Thursday, September 16, 2010

On Montgomery County’s Plummeting Turnout

Tuesday’s turnout rate was so low that it may signal a threat to the state of Montgomery County’s democracy. Here’s why.

Consider these turnout results in MoCo primaries since 1978.

Even though the 2010 results currently exclude absentees and provisionals, it is obvious that this year’s turnout will be BY FAR the lowest in at least thirty years.

The rate is even worse when comparing the number of actual voters to the number of people who are eligible vote. According to the U.S. Census Bureau, Montgomery County’s population aged 18 or over totaled 722,033 in 2008. Not counting absentees or provisionals, that means 14.7% – or about one person in seven of the voting age population – has decided the makeup of our county government and state delegation.

Why has this happened?

1. Democratic disillusionment
MoCo is an overwhelmingly Democratic county. Some spies have suggested that Democratic euphoria at Barack Obama’s election last year has been replaced by Democratic apathy given the state of the economy. That may be true, but 1994 was a tough year for Democrats too, and MoCo’s primary turnout rate was about 50% higher then than it will be this year.

2. Negative campaigning
There is no question that this was the most negative primary in MoCo history. One theory holds that all the negative mail disgusted voters and kept them away from the polls.
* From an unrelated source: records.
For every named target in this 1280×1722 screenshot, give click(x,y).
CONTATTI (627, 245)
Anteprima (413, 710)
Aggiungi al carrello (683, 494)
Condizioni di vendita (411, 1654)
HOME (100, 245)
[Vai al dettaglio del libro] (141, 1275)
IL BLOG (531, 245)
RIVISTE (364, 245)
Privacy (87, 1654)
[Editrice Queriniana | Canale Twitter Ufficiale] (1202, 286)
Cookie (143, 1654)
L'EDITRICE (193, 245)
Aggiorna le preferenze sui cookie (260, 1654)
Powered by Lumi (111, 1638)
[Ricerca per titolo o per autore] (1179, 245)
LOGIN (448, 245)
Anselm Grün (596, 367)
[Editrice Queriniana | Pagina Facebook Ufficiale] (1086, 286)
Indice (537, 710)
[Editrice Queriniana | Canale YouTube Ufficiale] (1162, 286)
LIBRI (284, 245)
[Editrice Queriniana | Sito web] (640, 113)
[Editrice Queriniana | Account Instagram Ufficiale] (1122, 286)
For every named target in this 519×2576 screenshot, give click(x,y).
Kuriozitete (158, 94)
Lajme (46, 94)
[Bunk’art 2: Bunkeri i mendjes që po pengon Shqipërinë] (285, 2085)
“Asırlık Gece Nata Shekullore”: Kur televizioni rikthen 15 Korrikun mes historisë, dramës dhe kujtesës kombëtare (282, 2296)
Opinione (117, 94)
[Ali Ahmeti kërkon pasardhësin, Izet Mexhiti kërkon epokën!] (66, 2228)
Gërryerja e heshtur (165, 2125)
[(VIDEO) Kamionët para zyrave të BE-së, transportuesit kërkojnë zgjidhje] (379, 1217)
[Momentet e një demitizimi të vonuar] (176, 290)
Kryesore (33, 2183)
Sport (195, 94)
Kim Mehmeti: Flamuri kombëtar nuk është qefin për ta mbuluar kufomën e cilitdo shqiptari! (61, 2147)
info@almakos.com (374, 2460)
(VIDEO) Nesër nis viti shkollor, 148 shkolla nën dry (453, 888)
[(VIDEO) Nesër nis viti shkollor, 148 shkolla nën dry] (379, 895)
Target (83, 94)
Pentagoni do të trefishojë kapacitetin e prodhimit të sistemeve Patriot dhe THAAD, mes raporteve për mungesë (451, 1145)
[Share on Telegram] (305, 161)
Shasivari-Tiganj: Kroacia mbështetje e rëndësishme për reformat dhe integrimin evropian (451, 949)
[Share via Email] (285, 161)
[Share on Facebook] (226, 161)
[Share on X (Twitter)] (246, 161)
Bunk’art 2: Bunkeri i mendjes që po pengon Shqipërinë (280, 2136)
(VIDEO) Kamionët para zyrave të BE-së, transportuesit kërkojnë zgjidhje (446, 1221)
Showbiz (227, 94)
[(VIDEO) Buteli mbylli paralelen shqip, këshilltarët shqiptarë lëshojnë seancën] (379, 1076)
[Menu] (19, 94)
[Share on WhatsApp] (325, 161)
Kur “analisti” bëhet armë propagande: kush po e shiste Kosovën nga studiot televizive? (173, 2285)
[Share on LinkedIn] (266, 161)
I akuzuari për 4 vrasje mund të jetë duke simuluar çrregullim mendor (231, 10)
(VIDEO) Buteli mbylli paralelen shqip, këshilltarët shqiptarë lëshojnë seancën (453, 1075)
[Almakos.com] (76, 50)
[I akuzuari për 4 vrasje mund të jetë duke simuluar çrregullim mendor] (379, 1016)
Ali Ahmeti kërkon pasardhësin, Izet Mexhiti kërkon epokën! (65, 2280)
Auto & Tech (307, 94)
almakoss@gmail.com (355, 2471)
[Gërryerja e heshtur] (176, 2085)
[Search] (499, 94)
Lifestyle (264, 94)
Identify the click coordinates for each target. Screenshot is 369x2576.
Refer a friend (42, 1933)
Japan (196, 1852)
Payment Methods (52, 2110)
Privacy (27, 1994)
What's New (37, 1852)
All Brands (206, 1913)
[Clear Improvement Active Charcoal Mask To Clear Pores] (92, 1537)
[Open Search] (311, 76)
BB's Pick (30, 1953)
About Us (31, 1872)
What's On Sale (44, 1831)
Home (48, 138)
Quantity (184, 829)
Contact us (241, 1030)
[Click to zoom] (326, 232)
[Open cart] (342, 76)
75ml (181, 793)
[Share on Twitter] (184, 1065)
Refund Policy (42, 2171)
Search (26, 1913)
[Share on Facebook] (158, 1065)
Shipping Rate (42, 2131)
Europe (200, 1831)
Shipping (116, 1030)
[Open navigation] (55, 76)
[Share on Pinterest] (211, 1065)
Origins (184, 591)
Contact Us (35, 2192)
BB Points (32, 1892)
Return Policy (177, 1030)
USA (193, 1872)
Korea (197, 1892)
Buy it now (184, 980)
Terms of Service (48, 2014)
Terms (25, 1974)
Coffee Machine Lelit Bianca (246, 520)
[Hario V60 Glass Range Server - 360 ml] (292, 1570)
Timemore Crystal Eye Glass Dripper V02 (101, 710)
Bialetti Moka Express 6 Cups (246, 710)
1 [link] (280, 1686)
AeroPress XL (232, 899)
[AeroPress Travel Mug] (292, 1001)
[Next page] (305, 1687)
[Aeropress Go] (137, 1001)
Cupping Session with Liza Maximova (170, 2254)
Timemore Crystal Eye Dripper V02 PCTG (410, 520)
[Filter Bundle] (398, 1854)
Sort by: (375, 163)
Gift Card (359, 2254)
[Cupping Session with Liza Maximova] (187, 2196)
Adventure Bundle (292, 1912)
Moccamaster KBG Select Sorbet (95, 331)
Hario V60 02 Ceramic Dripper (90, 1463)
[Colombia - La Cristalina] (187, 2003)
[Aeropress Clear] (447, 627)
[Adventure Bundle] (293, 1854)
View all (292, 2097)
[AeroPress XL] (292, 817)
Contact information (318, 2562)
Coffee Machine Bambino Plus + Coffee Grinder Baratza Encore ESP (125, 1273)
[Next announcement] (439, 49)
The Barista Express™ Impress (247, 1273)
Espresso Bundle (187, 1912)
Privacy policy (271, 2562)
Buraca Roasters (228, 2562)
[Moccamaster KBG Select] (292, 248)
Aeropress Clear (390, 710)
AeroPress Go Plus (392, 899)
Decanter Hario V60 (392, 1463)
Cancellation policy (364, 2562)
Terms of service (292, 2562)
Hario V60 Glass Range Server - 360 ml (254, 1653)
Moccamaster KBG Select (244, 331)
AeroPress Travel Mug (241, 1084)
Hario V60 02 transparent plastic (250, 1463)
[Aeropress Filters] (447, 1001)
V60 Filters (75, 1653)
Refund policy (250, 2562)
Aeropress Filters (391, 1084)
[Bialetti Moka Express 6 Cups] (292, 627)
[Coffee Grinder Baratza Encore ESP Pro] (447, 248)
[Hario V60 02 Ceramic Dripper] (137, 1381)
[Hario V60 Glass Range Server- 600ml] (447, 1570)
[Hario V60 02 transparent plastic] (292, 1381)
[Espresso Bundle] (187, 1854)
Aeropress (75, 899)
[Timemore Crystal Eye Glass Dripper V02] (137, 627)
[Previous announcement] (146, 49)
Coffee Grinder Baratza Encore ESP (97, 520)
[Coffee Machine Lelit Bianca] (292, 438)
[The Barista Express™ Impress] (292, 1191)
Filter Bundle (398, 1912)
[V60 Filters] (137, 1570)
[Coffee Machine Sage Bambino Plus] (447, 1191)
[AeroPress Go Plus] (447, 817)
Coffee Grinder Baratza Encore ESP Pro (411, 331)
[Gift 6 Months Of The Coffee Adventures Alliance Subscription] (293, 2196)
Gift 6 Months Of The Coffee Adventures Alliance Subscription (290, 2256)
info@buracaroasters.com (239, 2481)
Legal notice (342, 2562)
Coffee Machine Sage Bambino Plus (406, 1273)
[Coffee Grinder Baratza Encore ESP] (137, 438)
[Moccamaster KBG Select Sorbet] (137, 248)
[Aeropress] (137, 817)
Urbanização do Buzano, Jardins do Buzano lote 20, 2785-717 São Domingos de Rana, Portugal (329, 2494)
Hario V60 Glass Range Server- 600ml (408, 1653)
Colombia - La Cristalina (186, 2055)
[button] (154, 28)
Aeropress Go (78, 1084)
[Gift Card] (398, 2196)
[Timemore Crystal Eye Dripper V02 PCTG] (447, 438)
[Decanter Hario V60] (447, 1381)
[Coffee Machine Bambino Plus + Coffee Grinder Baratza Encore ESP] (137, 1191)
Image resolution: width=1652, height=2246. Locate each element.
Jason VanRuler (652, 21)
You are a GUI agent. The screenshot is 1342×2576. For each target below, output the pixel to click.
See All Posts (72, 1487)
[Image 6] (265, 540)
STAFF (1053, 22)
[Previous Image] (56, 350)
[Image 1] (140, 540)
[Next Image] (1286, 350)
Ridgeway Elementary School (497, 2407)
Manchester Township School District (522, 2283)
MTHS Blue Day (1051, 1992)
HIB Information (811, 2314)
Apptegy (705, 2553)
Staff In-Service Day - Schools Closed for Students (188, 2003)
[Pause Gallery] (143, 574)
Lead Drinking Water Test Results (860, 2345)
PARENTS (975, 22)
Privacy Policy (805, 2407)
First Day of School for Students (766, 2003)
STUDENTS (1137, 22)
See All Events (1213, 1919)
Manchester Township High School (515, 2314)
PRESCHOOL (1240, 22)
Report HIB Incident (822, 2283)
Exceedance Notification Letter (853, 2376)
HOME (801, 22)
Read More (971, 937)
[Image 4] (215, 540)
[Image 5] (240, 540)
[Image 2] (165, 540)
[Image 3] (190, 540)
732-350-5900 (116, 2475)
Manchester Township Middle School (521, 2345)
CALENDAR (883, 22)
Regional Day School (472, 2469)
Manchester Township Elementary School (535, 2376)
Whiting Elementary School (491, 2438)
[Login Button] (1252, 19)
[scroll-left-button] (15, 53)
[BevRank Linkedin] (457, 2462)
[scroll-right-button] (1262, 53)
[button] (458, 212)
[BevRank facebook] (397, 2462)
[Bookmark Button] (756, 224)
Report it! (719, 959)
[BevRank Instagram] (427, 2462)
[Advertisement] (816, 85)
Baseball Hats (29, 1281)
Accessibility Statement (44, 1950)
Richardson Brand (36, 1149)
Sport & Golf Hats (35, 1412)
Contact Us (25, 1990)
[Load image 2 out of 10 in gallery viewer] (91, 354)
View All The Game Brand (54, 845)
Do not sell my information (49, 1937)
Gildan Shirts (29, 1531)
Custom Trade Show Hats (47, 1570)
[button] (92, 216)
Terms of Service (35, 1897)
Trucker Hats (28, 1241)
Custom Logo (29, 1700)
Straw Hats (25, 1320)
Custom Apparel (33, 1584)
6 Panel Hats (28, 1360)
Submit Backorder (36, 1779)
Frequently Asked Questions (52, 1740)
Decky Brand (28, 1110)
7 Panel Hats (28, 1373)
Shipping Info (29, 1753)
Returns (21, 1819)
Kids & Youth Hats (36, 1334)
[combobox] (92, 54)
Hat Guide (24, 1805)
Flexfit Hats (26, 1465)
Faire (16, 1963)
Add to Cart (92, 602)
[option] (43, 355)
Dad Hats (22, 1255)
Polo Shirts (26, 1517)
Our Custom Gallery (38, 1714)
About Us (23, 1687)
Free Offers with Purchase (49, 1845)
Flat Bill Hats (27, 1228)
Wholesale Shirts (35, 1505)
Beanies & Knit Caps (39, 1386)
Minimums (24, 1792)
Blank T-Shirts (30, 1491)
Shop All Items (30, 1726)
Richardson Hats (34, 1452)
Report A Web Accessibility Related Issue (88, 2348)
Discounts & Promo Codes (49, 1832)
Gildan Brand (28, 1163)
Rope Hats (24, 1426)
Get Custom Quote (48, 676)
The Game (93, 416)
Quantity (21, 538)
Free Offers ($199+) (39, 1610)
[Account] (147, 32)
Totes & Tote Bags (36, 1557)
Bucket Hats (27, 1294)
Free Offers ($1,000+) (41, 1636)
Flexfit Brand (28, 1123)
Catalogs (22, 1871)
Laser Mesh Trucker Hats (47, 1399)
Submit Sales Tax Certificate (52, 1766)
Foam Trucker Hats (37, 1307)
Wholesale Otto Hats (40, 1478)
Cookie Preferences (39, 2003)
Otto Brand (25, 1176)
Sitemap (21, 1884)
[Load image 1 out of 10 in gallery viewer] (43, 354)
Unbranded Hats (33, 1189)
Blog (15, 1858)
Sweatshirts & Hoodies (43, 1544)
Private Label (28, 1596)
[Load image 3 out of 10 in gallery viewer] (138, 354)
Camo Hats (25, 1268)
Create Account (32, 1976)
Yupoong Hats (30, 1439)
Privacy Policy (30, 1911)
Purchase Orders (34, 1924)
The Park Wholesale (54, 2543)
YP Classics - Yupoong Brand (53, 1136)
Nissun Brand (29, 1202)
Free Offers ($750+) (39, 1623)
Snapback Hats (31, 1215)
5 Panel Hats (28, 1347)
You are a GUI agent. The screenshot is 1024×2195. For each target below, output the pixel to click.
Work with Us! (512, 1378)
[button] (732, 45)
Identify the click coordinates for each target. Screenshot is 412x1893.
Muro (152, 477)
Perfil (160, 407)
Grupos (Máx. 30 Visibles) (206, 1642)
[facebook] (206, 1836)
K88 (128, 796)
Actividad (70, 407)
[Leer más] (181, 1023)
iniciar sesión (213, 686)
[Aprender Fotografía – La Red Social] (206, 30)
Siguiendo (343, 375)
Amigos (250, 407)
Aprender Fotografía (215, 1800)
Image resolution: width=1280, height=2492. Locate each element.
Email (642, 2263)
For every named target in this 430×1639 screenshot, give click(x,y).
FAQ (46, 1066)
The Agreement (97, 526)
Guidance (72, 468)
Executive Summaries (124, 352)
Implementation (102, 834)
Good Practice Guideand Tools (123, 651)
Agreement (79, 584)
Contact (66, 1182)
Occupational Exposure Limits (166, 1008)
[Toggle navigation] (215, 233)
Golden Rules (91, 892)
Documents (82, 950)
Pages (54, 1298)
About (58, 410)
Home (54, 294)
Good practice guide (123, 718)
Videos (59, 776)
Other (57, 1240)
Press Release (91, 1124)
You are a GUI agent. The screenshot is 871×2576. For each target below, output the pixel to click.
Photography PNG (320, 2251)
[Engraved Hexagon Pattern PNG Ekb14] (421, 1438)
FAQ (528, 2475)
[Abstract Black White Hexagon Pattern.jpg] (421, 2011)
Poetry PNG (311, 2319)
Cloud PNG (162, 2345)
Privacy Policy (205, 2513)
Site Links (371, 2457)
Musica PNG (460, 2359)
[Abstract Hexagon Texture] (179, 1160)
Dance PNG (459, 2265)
We don’t believe that has accounted for all the turnout drop, but we will assess turnout rates for different districts when we see them to test that hypothesis.

3. No top-ticket races
There were no premier Governor, U.S. Senate, Congress or County Executive races this year, and that was definitely a factor in keeping turnout low. But that was also the case in 1998, and turnout that year will wind up being about five points higher than this year.

4. No media coverage
The mainstream media unquestionably did an abysmal job in covering our primaries this year – especially the Washington Post. That may have depressed turnout if many of our voters did not even know that there were elections. But the magnitude of this factor is impossible to measure.

5. Demographics
As of 2008, 401,047 of MoCo’s 722,033 citizens aged 18 or older were white non-Hispanics. That works out to a voting-age population percentage of 55.5% white non-Hispanic. For the total population, the white non-Hispanic percentage was 53.4%.

Of the county’s forty-two state and county-level elected officials, thirty-two (76.2%) will be white non-Hispanic. That percentage is about twenty points higher than the voting-age population. And consider the respective win rates of white and non-white candidates in this year’s contested county and state elections.

In all contested elections, the winning percentage for white candidates (45.6%) was fourteen points higher than for non-white candidates (31.6%). Removing the District 16 House race, which was full of losing white candidates, from the statistics produces a 53.3%-27.8%, or 25.6-point, spread. On the positive side, every non-white incumbent who ran for reelection (County Executive Ike Leggett, Council Members Nancy Navarro and Valerie Ervin and Delegates Susan Lee, Kumar Barve, Ana Sol Gutierrez and Al Carr) won.

We do not intend to denigrate any candidates, whatever their race or ethnicity, for having the campaign savvy and work ethic to run and win. But when the county is about to turn “majority-minority” and the win percentages between white and non-white candidates are this different, some reflection may be in order. It seems that the county’s political life has not yet integrated many of its newest residents.

Montgomery County has long had an elite that has guided its politics. Many years ago, Gazette columnist Blair Lee coined the term “the Glorious Five Thousand” to describe the county’s political class of office holders, staffers, lobbyists, developers, business people, advocates and activists who collectively determine the direction of the county. Most localities all across the world have such a class. But in MoCo, the Glorious Five Thousand seem to be increasingly disconnected from the rest of the local population. That may have dire consequences for the county’s democracy in years to come.